With the academic teaching year about to start again I'm reminded of how much student work I've seen and how I'm constantly amazed by the amount of work out there. By the amount of story out there. From projects carefully aimed at a market to pieces that signposted a cathartic journey of discovery or getting through the process of grief. Non-fiction memoirs of refugees from wars on the grand scale, and within the four walls of a home or a family. I've shared laughs, I've seen narratives so harrowing I felt like I was turning to ice with each turn of the page.
People often share in story what they may never in conversation.
Sometimes when watching television and its endless reality shows and advertorials disguised as documentaries or pseudo-dramas you wonder where all the stories have gone, the stories with bite and poignancy or humour and individuality of vision. But they're out there waiting to be discovered, waiting for a writer to be their conduit. Their guide.
A writer works to carve those stories out of their surrounding stone, bring them into the light. Often in subtle gestures that speak of not just the characters' struggles but our own. I recall reading an instructional book that gave an example of this. A woman is at the counter of a crowded fish and chip shop, ordering a large portion of pretty much everything, and as she reaches into her wallet her Weight Watchers membership card falls out onto the floor. It's sharp observation like that that brings us all into a story, flips the characters over to expose their underbelly or their heart.

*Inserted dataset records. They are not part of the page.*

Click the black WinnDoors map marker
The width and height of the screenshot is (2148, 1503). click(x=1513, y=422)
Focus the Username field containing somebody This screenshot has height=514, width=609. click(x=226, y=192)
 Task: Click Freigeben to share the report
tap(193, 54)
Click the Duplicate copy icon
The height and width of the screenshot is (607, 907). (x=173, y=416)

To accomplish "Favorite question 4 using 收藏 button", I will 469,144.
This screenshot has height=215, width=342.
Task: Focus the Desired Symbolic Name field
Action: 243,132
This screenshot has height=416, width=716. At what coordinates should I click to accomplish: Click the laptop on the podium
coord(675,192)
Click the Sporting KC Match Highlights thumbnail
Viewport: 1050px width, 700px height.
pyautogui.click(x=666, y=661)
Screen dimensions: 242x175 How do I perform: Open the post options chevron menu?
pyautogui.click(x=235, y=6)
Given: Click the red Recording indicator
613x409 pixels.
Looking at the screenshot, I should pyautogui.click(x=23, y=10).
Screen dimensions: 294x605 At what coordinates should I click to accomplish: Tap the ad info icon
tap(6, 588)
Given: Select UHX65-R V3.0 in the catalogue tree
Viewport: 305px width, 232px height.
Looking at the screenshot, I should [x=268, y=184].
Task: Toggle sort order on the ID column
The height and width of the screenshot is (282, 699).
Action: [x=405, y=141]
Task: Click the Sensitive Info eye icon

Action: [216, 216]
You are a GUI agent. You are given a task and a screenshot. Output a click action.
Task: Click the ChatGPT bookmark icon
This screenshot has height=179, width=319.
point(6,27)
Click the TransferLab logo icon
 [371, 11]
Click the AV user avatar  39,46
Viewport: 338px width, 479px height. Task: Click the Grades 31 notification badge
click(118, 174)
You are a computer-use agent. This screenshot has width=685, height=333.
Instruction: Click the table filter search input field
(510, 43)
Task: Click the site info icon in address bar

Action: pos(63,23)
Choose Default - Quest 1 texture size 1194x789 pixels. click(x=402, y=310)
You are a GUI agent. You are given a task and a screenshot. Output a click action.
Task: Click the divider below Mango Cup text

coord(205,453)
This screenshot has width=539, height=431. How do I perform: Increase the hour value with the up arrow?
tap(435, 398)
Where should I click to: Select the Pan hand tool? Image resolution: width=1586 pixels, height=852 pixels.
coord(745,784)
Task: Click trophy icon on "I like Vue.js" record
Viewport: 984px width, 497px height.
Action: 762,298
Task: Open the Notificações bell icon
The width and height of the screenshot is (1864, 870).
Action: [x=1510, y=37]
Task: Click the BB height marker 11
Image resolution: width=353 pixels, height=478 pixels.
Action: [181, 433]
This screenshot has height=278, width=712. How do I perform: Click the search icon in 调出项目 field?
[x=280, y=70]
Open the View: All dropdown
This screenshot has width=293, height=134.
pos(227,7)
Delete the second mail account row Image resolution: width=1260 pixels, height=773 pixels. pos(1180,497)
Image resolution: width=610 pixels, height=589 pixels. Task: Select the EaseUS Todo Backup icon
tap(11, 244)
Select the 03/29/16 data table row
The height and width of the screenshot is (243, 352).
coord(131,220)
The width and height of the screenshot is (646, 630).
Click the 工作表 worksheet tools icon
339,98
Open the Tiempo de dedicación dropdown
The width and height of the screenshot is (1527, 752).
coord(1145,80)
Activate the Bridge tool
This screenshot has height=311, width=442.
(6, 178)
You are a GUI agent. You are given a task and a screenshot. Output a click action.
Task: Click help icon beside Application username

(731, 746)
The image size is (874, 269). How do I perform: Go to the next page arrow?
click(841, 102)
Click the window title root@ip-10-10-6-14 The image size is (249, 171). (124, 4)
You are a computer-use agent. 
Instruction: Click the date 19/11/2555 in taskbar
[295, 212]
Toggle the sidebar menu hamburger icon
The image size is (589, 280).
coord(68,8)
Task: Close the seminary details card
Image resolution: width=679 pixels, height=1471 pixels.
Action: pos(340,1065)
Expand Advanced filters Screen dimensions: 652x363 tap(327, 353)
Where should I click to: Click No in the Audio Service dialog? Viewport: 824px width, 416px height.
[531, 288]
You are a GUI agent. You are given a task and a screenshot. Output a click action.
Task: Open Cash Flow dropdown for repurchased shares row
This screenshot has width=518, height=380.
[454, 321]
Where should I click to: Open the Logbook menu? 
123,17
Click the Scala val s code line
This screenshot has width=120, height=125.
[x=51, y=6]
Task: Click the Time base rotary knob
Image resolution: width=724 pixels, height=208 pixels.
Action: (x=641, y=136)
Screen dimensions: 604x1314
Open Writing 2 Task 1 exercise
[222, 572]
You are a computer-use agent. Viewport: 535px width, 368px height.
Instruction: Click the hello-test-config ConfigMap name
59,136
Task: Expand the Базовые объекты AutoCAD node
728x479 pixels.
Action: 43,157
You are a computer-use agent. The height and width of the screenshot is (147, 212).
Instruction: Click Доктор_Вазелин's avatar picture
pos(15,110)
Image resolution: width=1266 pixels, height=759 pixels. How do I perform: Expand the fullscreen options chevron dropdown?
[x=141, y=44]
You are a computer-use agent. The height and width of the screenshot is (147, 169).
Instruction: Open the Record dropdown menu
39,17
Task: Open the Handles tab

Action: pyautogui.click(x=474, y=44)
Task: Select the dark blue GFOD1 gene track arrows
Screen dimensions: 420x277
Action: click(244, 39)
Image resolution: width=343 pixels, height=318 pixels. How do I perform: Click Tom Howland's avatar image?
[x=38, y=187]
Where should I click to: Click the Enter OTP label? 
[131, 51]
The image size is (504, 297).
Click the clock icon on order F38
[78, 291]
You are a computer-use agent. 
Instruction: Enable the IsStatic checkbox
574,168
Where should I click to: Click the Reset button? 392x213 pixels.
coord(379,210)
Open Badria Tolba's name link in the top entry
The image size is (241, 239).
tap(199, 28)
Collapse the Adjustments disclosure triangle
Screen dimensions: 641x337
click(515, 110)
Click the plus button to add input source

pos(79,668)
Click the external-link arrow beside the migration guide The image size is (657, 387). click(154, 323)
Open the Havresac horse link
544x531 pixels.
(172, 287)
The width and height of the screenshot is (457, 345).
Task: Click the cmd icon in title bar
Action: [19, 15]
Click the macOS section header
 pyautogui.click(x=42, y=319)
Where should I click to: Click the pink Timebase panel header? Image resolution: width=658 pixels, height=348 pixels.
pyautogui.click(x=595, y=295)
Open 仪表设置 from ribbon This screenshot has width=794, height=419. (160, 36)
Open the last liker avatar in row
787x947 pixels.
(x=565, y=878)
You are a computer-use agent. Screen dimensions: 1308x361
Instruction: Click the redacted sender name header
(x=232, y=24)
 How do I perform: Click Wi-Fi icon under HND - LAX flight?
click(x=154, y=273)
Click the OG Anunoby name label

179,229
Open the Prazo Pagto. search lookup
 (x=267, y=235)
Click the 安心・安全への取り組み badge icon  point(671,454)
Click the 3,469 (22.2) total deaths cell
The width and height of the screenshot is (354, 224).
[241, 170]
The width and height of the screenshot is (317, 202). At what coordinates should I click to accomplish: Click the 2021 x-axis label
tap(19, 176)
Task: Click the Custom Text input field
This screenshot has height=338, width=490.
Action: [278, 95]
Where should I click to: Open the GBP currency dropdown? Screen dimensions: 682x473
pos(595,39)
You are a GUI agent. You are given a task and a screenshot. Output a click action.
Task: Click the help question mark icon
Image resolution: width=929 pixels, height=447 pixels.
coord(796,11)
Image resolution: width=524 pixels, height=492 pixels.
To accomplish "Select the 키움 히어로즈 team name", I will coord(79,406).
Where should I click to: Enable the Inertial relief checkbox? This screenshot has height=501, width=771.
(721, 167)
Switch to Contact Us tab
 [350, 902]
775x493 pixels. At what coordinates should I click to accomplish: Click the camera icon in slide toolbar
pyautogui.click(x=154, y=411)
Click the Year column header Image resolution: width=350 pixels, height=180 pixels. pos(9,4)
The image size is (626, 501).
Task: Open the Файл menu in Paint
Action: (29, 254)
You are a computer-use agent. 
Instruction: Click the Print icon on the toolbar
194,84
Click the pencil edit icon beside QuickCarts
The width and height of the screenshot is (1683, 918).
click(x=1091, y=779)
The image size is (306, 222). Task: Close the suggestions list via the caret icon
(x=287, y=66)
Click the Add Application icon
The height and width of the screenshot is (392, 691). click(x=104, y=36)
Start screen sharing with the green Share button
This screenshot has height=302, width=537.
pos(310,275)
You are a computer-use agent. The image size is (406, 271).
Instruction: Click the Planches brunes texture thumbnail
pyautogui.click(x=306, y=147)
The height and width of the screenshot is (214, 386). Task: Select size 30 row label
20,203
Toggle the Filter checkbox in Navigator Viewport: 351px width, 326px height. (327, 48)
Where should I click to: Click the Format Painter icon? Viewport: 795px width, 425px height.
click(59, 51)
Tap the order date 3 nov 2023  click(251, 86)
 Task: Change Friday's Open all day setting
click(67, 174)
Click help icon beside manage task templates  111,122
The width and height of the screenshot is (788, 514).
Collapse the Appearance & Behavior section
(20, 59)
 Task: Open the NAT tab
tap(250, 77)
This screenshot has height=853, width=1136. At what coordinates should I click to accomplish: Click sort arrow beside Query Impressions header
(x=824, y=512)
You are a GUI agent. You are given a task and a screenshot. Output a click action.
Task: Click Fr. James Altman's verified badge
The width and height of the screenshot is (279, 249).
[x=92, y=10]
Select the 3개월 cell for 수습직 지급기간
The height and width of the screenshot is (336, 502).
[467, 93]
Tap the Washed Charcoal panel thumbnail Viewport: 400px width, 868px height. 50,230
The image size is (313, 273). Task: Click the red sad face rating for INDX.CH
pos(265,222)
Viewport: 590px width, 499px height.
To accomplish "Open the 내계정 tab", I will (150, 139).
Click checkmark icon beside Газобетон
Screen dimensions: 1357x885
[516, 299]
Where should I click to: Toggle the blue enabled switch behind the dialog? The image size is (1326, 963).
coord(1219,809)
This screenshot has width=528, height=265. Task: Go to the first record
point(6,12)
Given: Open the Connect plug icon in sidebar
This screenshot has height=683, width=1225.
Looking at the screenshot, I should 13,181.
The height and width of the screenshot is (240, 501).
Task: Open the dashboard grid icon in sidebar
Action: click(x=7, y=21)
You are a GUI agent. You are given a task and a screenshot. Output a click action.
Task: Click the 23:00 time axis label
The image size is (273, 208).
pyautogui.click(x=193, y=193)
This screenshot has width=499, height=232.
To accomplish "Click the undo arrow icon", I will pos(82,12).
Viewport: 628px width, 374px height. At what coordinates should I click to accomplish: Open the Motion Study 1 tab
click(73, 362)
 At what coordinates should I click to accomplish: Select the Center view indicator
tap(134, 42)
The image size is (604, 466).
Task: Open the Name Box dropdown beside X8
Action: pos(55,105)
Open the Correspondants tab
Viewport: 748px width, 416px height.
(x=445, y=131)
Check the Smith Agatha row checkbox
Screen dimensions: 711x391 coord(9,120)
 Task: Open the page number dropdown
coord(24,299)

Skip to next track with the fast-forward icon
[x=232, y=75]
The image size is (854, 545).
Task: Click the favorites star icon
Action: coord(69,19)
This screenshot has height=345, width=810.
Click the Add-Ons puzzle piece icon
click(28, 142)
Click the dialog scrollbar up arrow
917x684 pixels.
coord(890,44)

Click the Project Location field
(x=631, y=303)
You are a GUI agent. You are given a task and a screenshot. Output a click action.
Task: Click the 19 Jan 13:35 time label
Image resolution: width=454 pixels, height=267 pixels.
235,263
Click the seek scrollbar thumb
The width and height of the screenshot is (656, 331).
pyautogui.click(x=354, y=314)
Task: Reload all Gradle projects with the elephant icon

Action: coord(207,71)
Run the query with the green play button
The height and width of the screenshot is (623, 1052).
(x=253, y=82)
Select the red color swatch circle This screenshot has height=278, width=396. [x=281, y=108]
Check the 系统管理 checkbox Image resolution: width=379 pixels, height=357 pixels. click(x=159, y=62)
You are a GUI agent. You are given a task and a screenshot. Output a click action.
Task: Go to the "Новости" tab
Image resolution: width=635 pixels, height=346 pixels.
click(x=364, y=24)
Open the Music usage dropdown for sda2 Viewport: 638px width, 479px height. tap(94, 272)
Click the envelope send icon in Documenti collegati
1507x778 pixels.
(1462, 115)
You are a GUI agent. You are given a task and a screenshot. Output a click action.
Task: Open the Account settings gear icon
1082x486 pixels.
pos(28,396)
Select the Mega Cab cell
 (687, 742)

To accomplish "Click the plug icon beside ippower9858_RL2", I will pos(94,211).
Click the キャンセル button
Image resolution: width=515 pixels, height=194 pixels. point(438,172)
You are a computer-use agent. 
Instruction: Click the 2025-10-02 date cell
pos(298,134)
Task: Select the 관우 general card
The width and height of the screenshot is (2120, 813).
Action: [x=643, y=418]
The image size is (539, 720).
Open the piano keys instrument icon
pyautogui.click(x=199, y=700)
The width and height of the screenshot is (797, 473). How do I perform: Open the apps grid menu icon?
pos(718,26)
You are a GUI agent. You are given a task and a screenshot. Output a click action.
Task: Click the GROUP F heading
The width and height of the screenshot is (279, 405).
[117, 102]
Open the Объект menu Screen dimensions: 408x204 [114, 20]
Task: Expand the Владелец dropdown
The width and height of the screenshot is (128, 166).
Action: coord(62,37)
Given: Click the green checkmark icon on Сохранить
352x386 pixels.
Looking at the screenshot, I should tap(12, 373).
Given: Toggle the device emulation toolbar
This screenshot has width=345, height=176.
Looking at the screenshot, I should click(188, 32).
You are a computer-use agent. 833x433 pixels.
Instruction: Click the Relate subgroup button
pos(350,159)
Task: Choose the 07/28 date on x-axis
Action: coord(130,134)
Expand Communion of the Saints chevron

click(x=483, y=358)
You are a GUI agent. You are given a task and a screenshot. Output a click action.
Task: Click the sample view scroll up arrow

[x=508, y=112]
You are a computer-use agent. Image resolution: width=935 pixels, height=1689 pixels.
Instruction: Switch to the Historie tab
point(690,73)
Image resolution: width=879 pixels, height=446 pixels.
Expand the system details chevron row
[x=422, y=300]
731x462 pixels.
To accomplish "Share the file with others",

As writers we gain from scratching away at the things that hurt us as much as they hurt the characters we create.
The act of writing with honesty gains us a certain amount of wisdom, not in a guru on a mountaintop sense but in the everyday sense of a farmer (or a cat, for that matter) who sniffs the air for rain and knows the implications of that, whether it will or won't. I was in a pub in rural Australia once in the middle of a drought, and being a tourist I wanted a fine day for the next day's travelling. The weather report came on the news being played on the pub TV and said rain was likely and the place went into an uproar, hats being tossed in the air. I was disappointed that my trip might get rained on, until I saw the excitement on their faces. I was thinking holiday, they were thinking their family's survival. That was a writerly moment.
When those moments come, you hold on to them, develop them, with clarity of detail, with empathy, with care and respect. You smile momentarily at the woman in the fish and chip shop and the Weight Watchers card, but not for long. Because you know that story, the promise to self broken. Those moments of vulnerability and communal understanding are what makes great literature, not fancy language or fashion.